I confess that the inspiration for this soup comes not from my own imagination but from Thomasina Miers, whose column in Saturdays Guardian featured a recipe for parsnip soup with the very same fried apple. Scanning down the spices on the ingredients list, I was struck by their similarity to the contents of my packet of achiote with its notes of pepper spice and an earthiness that reminds me of the clay goblets we drank out of in Mexico where I grew up. I would nibble away at their glaze that stopped just short of the rim, slowly wearing it away to the bare fired-clay underneath whose aroma and gritty taste I loved-pica in action I guess.
Also known as annatto and used to give a mellow-golden colour to foodstuffs across the Caribbean and Latin America, achiote is obtained from the seeds of the evergreen Bixa orellana plant and was brought to South East Asia by the Spanish in the 16th century. Used to scent and colour yellow rice and blaff, the seeds have long been ground and mixed with other spices and herbs; salt, peppercorns, cumin, cloves, oregano and coriander-seed to make achiote powder or paste which can be mixed into fresh juice to make a great marinade for meat and fish.
Miers’s soup is spiced with peppercorn, cloves, coriander seeds and nutmeg so it’s not a great leap from the achiote although it lacks that deep annatto melon-gold shade. In my version, the onions have been replaced by a 50:50 mix of shallot and onion to balance the earth of the achiote but do be generous with the spice mix- the soup seems to absorb a lot of flavouring and retains a gentleness of flavour with the sweet grassinesss of the root vegetable shining through. For the apples, I chose Egremont Russets although any Russet will do should the Egremonts (which we grow on our allotment) not be available. The sweet nuttiness of this variety works especially well here, not disintegrating into apple snow after frying. However, I don’t want you to discount making this because the only apples sitting disconsolately in your fruit bowl are standard eaters. They’ll do.
This produces a thick soup that serves 3-4 in medium sized portions although it can be slackened with some more stock should you want a soup with a lighter texture and one which will go a bit further. I would serve it with some rounds of toasted sourdough for an even more filling winter meal.
50g unsalted butter
1 small onion, peeled and finely chopped
1 shallot, peeled and finely chopped
About 400g parsnips
1 garlic clove, peeled and finely chopped
3 tsp achiote powder
grind of nutmeg
1 litre chicken or vegetable stock
2 tbsp thick Greek yoghurt or thick double cream plus extra to garnish
For the apples-
1 large or a couple of smaller eating apples, peeled, cored and cut into 1 cm thick wedges
25 g or so of unsalted butter
1 tsp sugar
grind of nutmeg to finish
Peel the parsnips and chop up into bite size pieces then melt the butter in a heavy based pan. Add the onion, shallot and a decent pinch of salt and cook down slowly and gently over a low heat for 4-5 mins then add in the chopped garlic. Sweat this all down further until it is translucent, soft and smells buttery and rich.
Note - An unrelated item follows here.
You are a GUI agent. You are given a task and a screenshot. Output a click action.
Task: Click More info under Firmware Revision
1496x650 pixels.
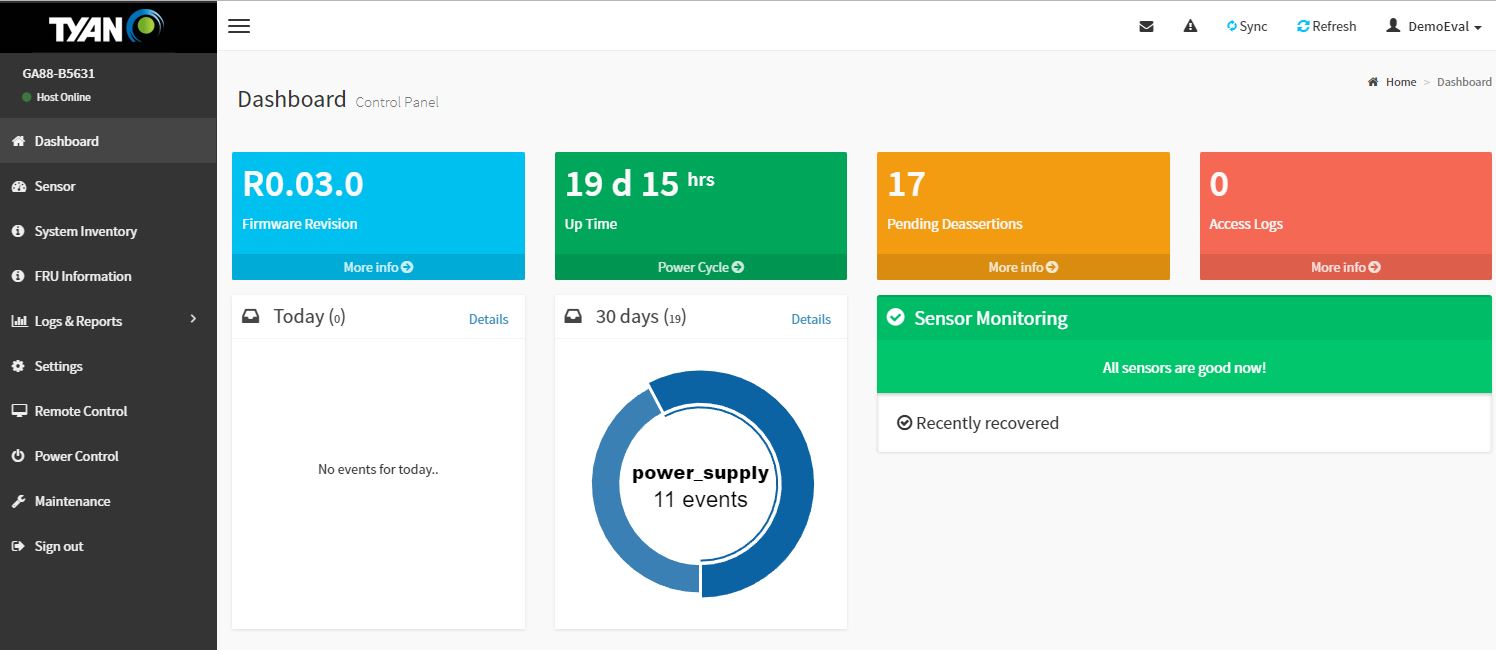coord(378,267)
Whilst this is cooking, grate the nutmeg and add it to the achiote powder, ensuring they are blended together then add this to the onion mix, stirring them both together. Continue to cook this, stirring it all the time for 2 more minutes. Now add the chopped parsnips to the spiced onions and turn them over in the spice and onion/shallot mix, coating them well. Once you have done this pour in the stock, bring to a boil then simmer until the parsnips are completely soft and cooked- between 20-30 mins.
Take off the heat, let cool for a few minutes and add the yoghurt or cream. Whizz until smooth with a stick blender or a food processor and season to taste. I prefer it totally smooth but nobody is going to judge you if you leave in a few lumps of parsnip.
To make the apples, you’ll need to melt the butter in a heavy pan over a medium heat and ensure that the whole base is coated in it. When it starts to get hot and sizzle, add the apples in one layer, sprinkle with a little salt, the sugar and fry them, turning them over so both sides colour up to a golden brown but don’t let them burn or the butter burn. When done, drain on kitchen paper whilst you gently reheat the soup to warm- don’t let it get scolding as you won’t get the flavour of it, soup is best served at room temperature.
Plate up the soup, place some apple slices on top, add a grind of nutmeg if you like it and an extra dollop of yoghurt or cream if you like your soup creamier.